# The Nightmare Scenario



## Corrupt-Canine (May 31, 2017)

I was thinking of what some nightmare scenarios I could think of. From what I've seen in different forms of entertainment and from a few dreams, I guessed up one.
A character is kidnapped from their world by some supernatural means and knocked out by their captors with gas. They wake up in a vast dimmed storage area that looks like a basement warehouse. They are surrounded by other captured people and creatures but from other worlds, many with different languages. The prisoners do not have their powers *at all. *
There seems to be no doors at all except for some ventilation looking chutes. Sometimes a long black arm appears out from the chutes, opens some of the cages, and yanks them out. A lot are prepared for butchering.
Some manage to escape. Though, long the way, many aren't so lucky. Days could pass without them eating, so they have to steal meat and food from "shops." Usually they get caught there.
Others that are caught get either turned into props, decoration, or worst, living "kid rides" (they keep their body, and sentience, but they can't run away or move by themselves.)
Bottom line, they're pretty much either: Hunting game, pets, cattle, props, taxidermist stuff, etc.

The inhabitants look like people with plain white masks, devoid of emotion and humility. Like this but with no nostrils: 


Spoiler: Mask











Others look like either humanoid, abominations, and pretty much demon like evil people.
Industrial development looks a lot like in the US 1950s. Other parts are Medieval looking, followed by castles, forts, and all that fancy stuff.
There is a government and currency, even cult-like religions, but not much is known about them.

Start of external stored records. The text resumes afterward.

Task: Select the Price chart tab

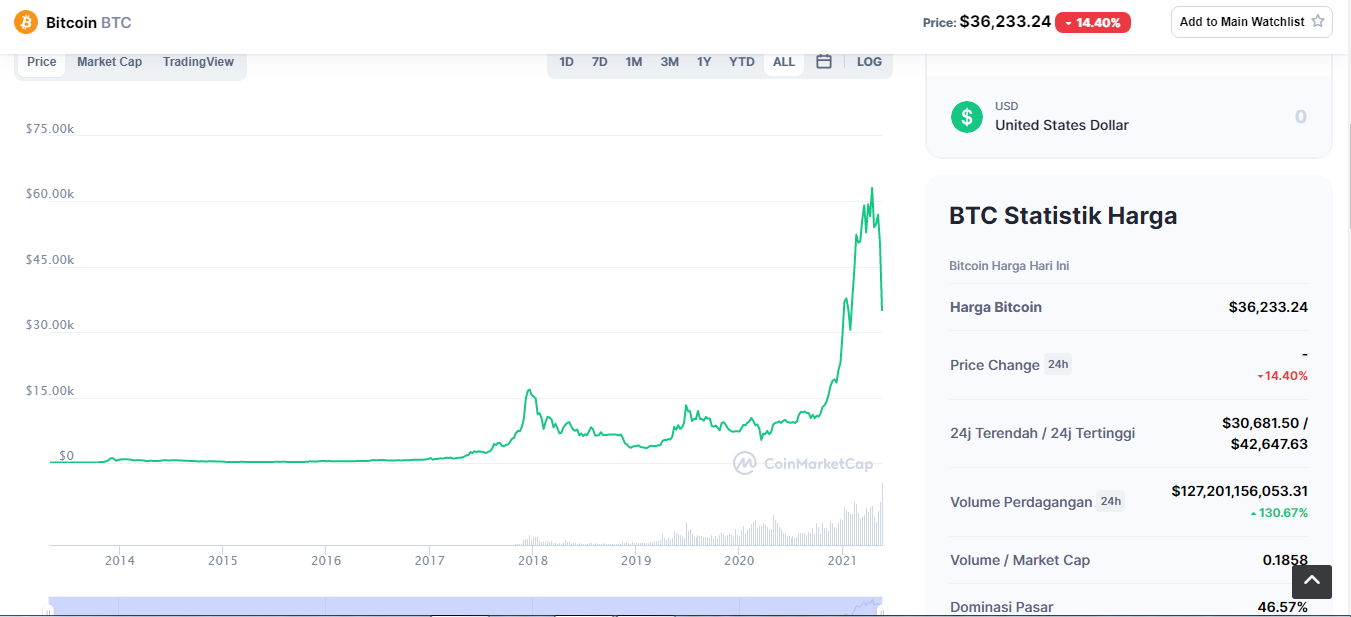Action: point(42,62)
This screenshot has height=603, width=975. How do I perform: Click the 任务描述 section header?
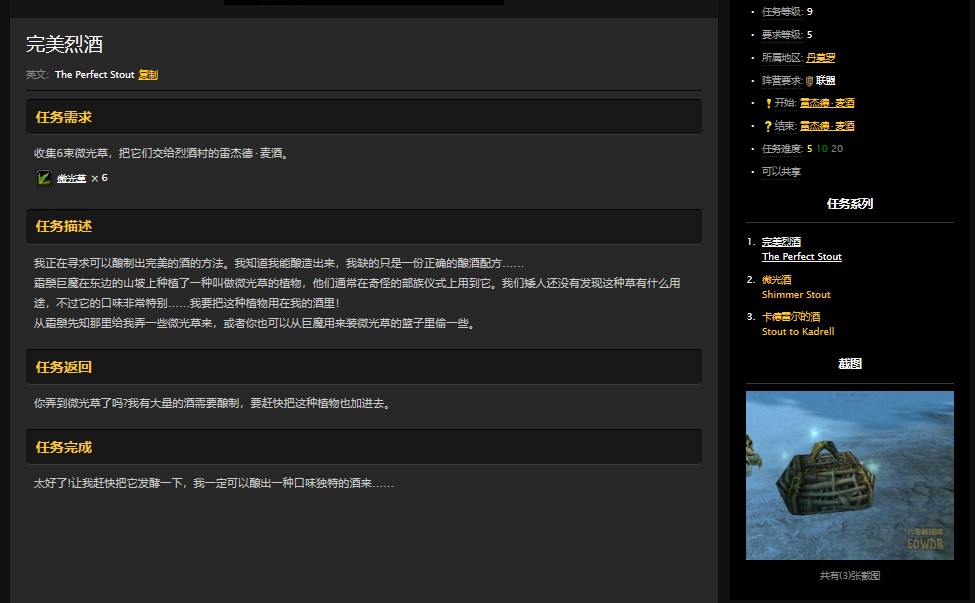(x=64, y=226)

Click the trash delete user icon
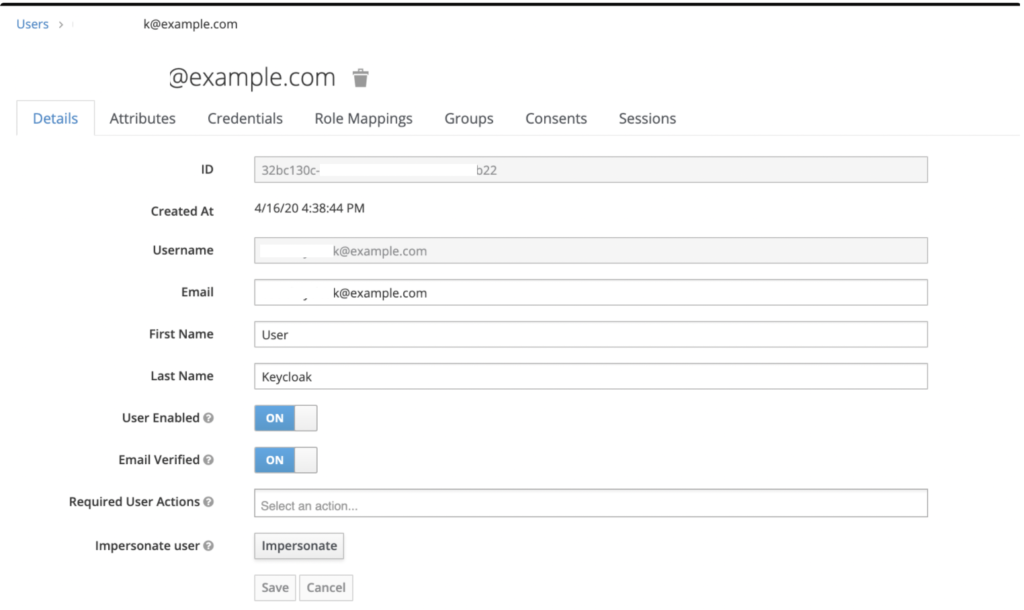[x=361, y=78]
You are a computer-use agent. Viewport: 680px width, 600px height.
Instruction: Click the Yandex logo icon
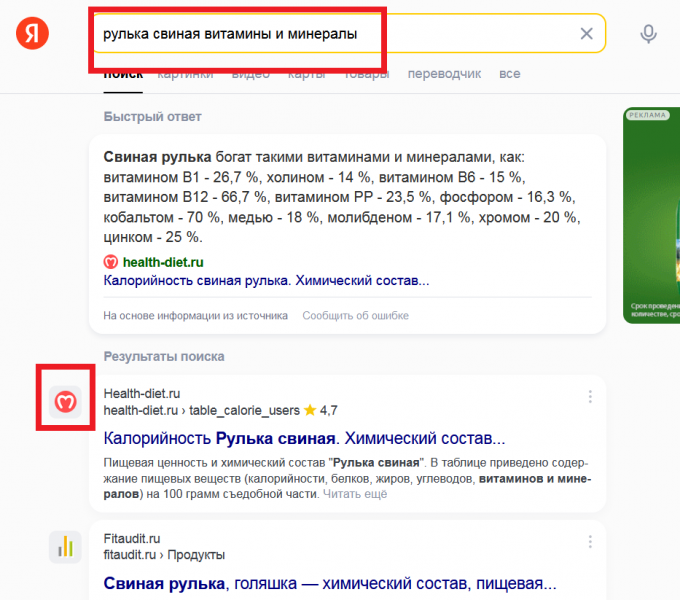(x=32, y=33)
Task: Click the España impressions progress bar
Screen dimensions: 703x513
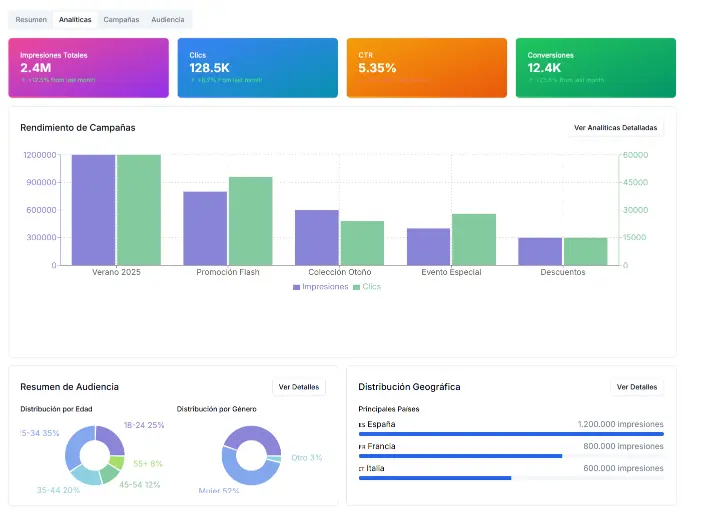Action: (x=511, y=434)
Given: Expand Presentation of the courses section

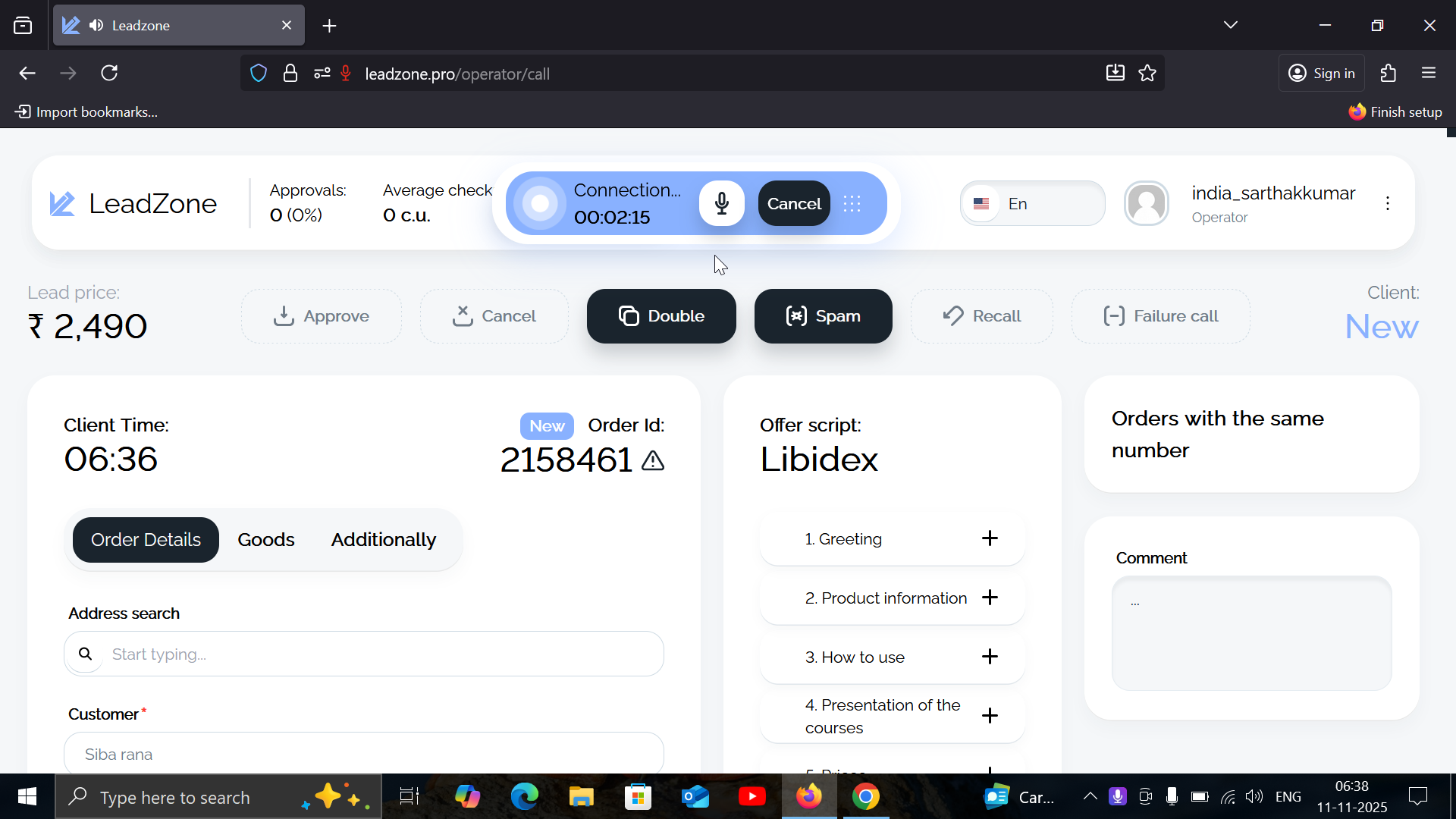Looking at the screenshot, I should coord(990,716).
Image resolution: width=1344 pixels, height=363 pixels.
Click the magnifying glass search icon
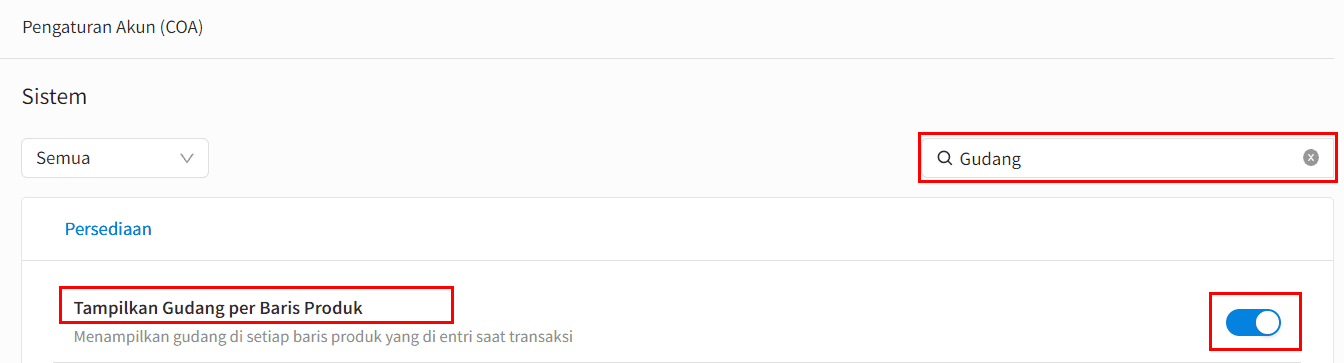click(943, 158)
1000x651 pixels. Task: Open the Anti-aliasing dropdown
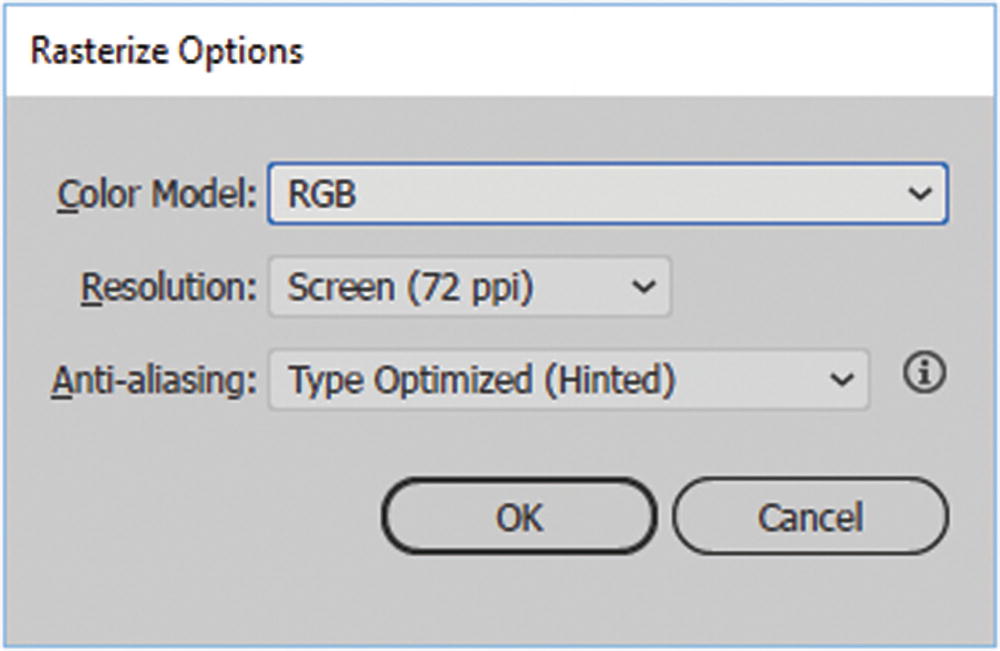pyautogui.click(x=568, y=379)
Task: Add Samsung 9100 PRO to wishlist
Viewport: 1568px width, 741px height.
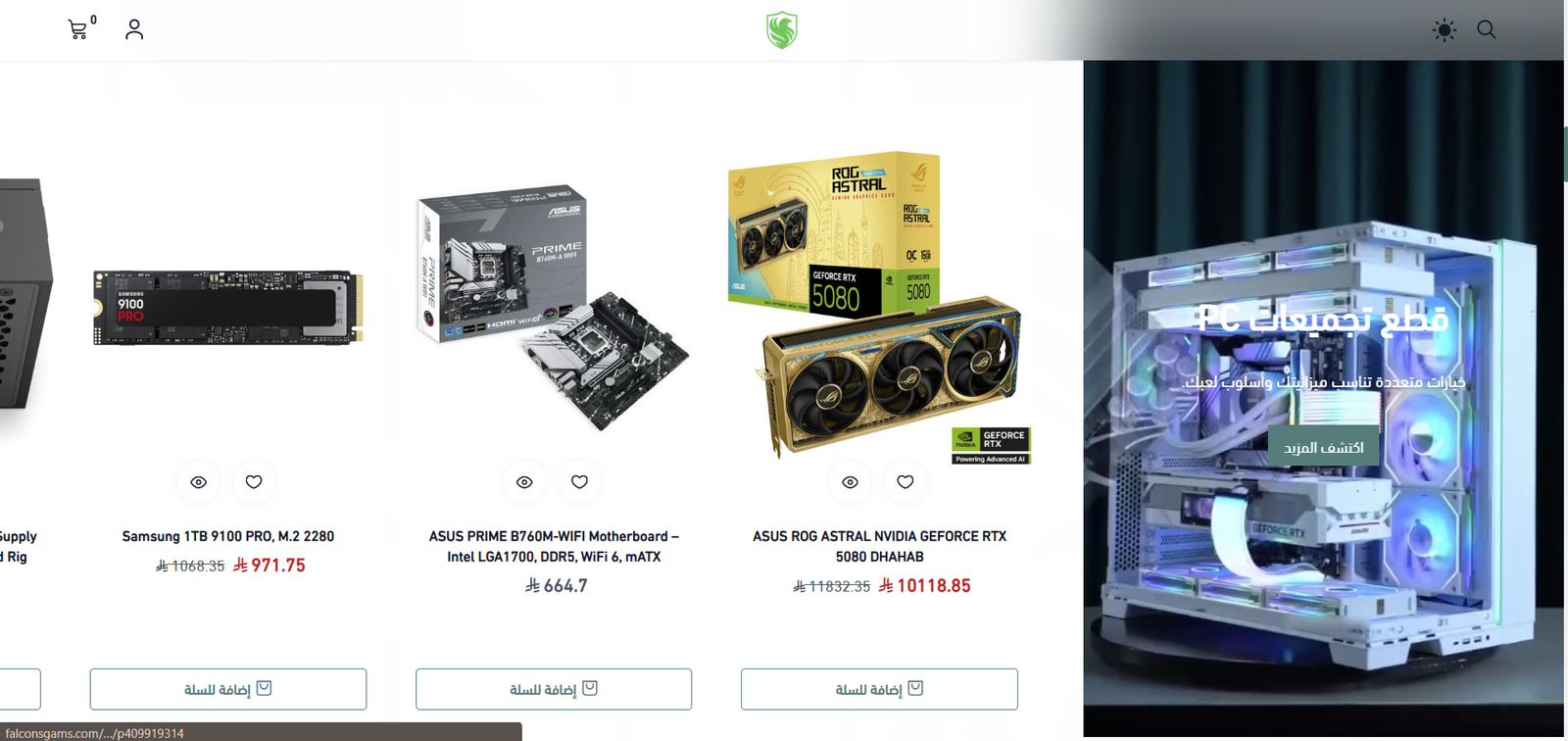Action: pyautogui.click(x=254, y=482)
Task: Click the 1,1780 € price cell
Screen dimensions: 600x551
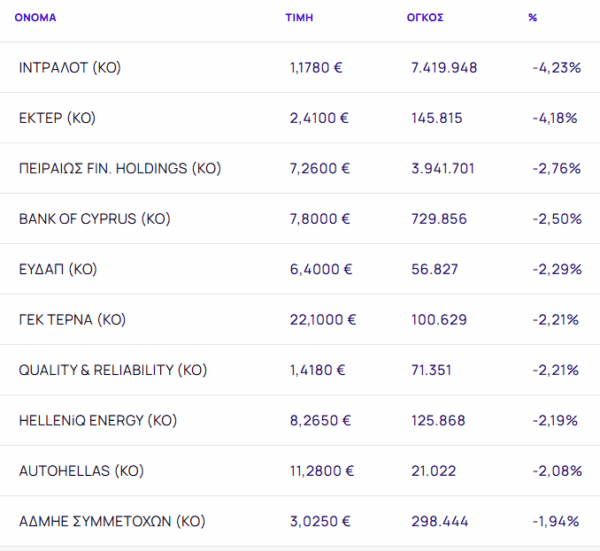Action: tap(316, 67)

I thought this could be an interesting idea/short RP.
Also keep in mind, if you do join this as a RP, your character is not immune to dying.
Well here's the usual set up:
Gender:
Appearance:
Strengths:
Weaknesses:
Background:

Any thoughts?


----------



## Jin-Lust-4-Sin (May 31, 2017)

One plus for being creative, and one jaw-drop from me for being bad-shit creepy.
Kids these days have a lot of imaginations, don't they...


----------



## Corrupt-Canine (May 31, 2017)

Jin-Lust-4-Sin said:


> One plus for being creative, and one jaw-drop from me for being bad-shit creepy.
> Kids these days have a lot of imaginations, don't they...


Thanks. 
And yeah, so much creativity out there to work with.


----------



## An Idiot (May 31, 2017)

what a neat scenario, but of course, there is only one way to get out correct? as who'd want to live in a world thats pretty much hell incarnate? yet that escape being death, than whats the point? No hope at all is availible, so whats the point? regardless its an interesting idea, one thats easy to put twists and turns into it. Like some escapees going mad, very interested....


----------



## Corrupt-Canine (May 31, 2017)

An Idiot said:


> what a neat scenario, but of course, there is only one way to get out correct? as who'd want to live in a world thats pretty much hell incarnate? yet that escape being death, than whats the point? No hope at all is availible, so whats the point? regardless its an interesting idea, one thats easy to put twists and turns into it. Like some escapees going mad, very interested....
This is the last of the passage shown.